(Records to use Opens)

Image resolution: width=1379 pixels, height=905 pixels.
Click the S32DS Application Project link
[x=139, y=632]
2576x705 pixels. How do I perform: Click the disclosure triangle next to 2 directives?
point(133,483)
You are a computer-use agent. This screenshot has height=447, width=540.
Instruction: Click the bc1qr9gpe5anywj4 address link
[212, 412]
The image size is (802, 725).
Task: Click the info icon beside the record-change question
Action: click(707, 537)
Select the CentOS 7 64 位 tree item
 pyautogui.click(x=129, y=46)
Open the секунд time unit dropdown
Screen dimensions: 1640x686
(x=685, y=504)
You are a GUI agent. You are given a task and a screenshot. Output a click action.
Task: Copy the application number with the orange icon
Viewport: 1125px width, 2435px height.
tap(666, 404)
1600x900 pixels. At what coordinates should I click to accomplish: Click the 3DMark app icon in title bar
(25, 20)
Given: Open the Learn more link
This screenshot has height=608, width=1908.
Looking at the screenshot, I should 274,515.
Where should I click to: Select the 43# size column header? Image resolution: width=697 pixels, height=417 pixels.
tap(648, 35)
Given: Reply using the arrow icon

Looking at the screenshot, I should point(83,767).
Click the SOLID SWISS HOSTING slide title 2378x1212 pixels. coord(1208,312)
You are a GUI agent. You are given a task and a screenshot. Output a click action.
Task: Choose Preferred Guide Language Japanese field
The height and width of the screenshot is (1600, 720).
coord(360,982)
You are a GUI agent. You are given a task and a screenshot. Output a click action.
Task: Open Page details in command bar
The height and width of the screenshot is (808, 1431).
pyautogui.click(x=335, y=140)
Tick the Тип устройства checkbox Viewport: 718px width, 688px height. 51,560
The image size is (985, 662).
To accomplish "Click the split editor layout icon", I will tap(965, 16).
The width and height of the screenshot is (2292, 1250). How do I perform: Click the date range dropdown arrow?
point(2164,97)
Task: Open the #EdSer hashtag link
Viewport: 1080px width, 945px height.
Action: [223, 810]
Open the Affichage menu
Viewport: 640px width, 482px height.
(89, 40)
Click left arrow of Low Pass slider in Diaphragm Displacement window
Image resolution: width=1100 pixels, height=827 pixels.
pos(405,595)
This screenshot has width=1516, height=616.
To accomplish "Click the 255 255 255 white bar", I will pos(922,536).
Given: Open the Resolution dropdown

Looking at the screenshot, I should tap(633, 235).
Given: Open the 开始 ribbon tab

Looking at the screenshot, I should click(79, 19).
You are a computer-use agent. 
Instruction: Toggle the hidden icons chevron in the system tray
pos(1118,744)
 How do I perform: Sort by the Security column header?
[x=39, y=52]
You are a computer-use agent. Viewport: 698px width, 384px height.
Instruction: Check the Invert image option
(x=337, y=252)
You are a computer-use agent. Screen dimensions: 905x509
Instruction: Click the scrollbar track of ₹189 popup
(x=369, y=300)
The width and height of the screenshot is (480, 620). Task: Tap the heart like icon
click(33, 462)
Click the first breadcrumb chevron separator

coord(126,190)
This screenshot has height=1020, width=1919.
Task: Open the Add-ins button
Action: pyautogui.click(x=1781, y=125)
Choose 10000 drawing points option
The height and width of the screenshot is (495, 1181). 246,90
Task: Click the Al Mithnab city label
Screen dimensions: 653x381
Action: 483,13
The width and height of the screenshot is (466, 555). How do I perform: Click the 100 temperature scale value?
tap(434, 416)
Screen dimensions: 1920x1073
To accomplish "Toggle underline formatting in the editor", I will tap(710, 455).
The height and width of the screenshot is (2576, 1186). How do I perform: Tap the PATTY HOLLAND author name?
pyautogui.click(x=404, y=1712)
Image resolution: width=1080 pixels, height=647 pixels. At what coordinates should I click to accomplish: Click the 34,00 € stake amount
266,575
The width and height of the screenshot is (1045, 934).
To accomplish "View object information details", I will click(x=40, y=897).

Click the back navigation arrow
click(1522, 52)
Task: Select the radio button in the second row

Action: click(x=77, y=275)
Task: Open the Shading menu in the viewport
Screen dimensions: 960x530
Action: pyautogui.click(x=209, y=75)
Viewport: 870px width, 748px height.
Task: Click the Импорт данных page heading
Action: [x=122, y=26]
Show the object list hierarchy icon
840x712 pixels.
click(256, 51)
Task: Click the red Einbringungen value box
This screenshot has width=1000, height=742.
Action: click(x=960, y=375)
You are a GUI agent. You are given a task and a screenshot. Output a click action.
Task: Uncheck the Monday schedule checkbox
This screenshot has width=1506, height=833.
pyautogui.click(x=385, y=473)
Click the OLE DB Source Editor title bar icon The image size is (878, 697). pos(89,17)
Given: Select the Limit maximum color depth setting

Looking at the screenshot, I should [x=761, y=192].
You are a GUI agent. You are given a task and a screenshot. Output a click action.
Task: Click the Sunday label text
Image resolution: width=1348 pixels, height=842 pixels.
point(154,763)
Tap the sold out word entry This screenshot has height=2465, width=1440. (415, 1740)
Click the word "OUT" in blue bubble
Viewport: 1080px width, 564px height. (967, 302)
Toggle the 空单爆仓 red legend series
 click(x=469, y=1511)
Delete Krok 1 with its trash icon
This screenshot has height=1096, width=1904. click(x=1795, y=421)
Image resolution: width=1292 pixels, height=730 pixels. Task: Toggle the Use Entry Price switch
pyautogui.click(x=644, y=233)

(Records to use Closes)

### [What is being asked]
Using the listing above, show each line with the word "label" in it.

### [Answer box]
Task: Click the Al Mithnab city label
Task: Click the Sunday label text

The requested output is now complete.